Work to complete
In your copy, include every line of the records exactly and no picture at all.

Working data

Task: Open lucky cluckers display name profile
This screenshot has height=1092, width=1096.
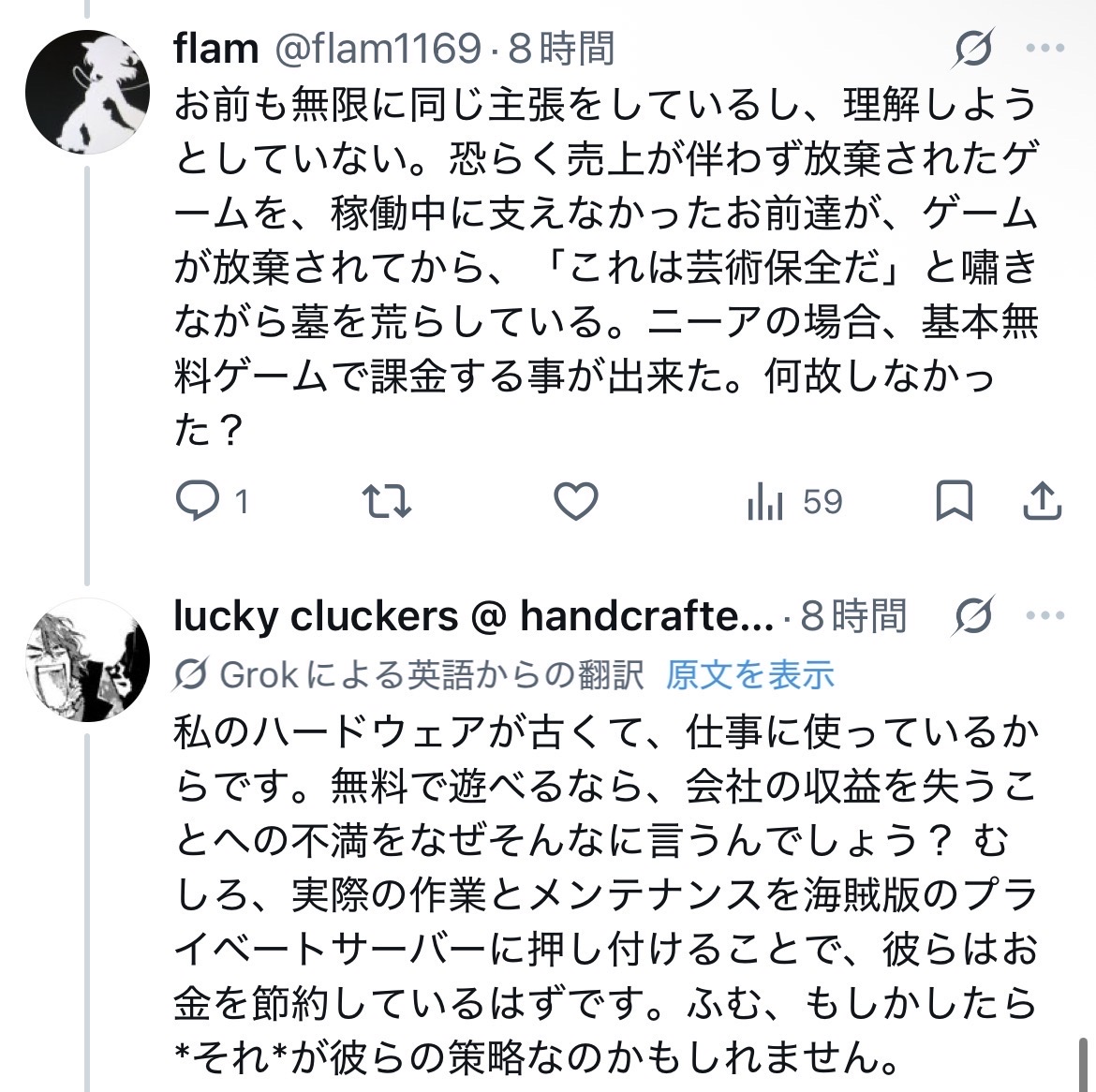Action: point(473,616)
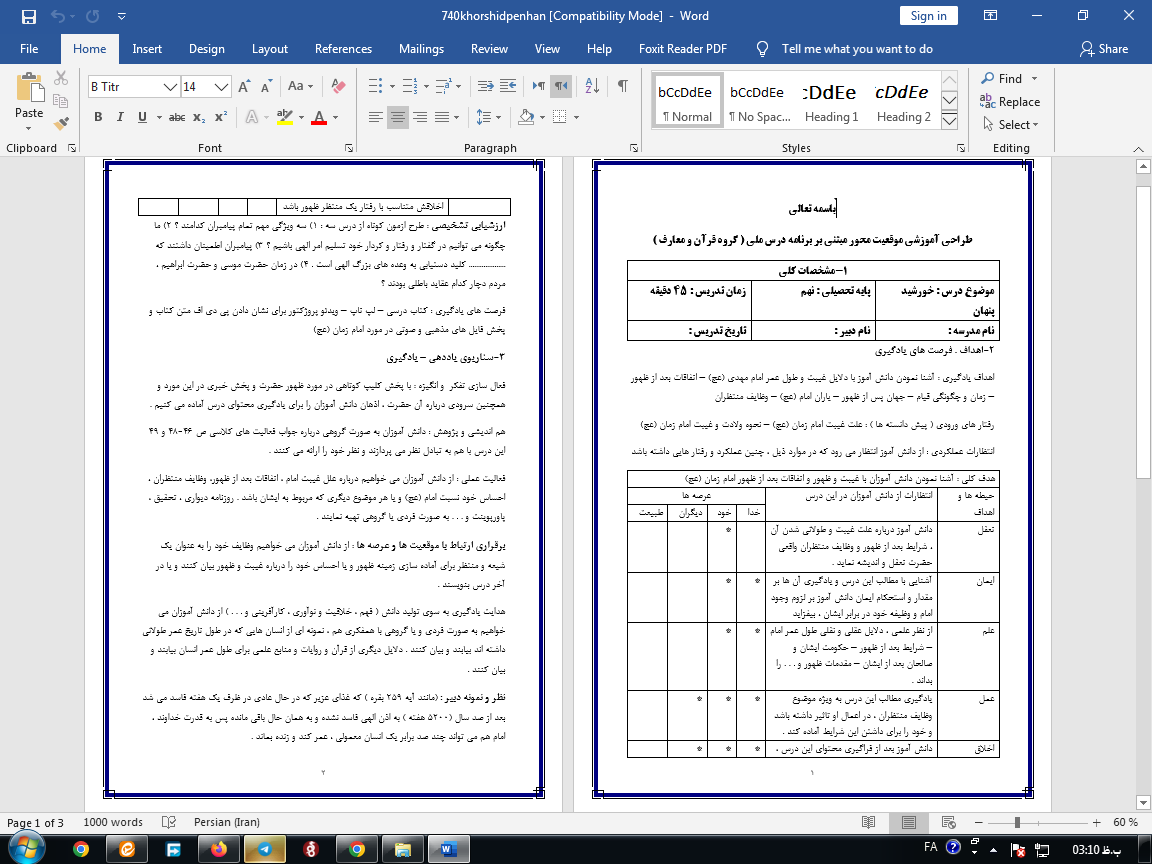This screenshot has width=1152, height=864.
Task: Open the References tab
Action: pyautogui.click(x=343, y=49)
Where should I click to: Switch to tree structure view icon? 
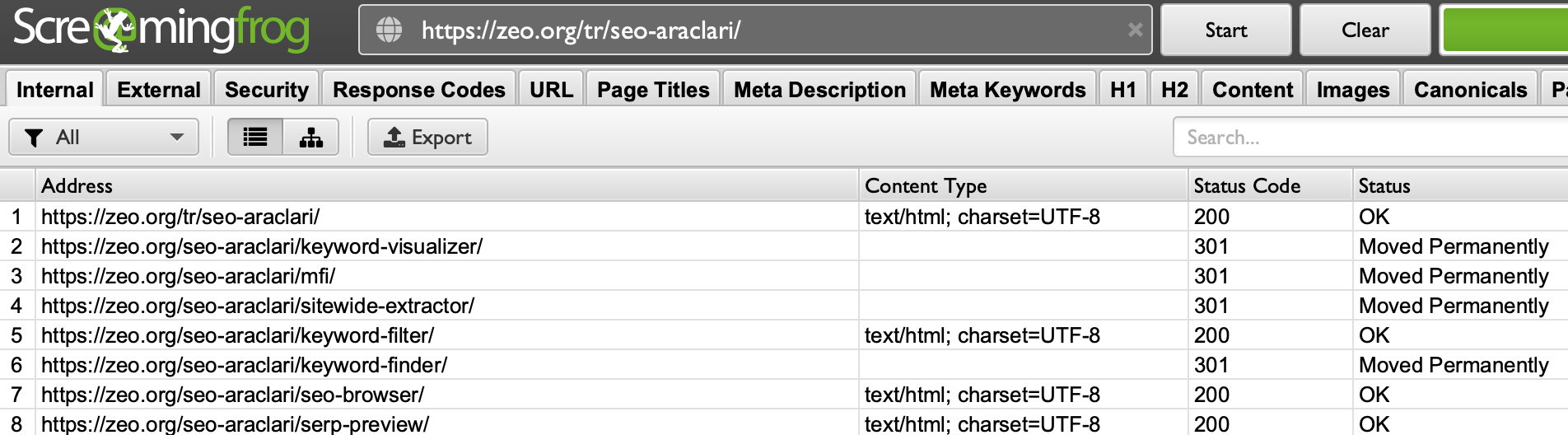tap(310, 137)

Answer section
Task: Open lucky cluckers display name profile
This screenshot has height=1092, width=1096.
Action: point(473,616)
This screenshot has width=1152, height=864.
Task: Open the References tab
Action: pyautogui.click(x=343, y=49)
Where should I click to: Switch to tree structure view icon? 
tap(310, 137)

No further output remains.